GIVEN PROBLEM:
Shift every coordinate in the answers up by 39, then reproduce the lines that open with the line containing "At what coordinates should I click to accomplish: Add" and close with the line containing "click(x=263, y=488)", requests included. Leave the pictures out of the answer.

DATASET EXTRACT:
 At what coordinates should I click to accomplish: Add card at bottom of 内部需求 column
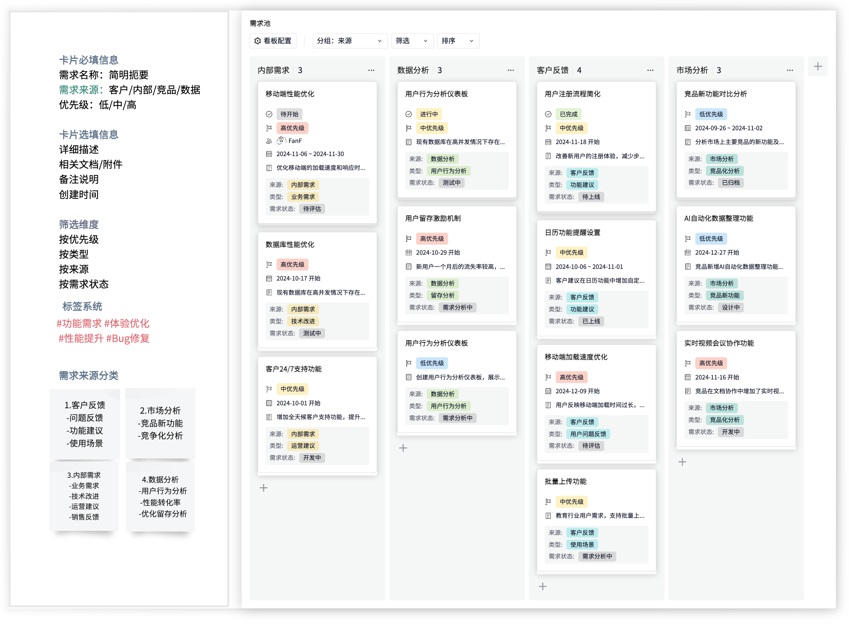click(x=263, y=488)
--
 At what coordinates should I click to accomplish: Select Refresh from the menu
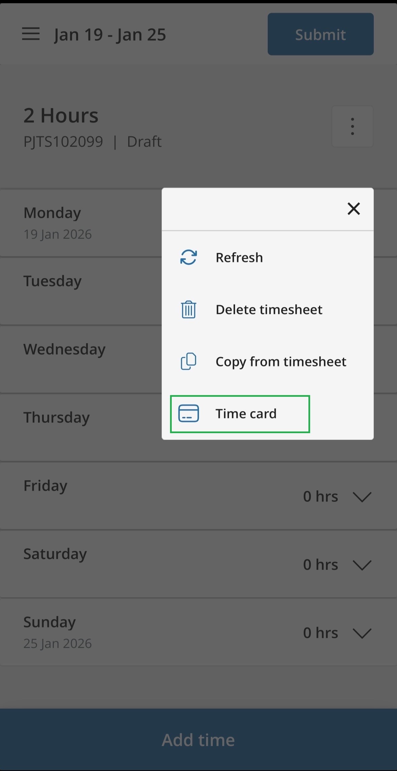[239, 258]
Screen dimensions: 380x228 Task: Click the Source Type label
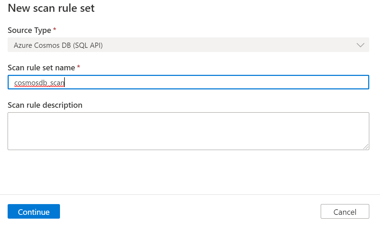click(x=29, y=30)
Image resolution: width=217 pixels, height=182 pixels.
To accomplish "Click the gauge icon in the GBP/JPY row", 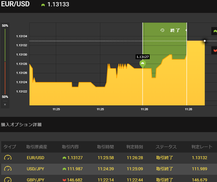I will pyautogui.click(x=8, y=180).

RESULT FOR THIS TASK:
 At what coordinates should I click to accomplish: Add card at bottom of 内部需求 column
click(x=302, y=527)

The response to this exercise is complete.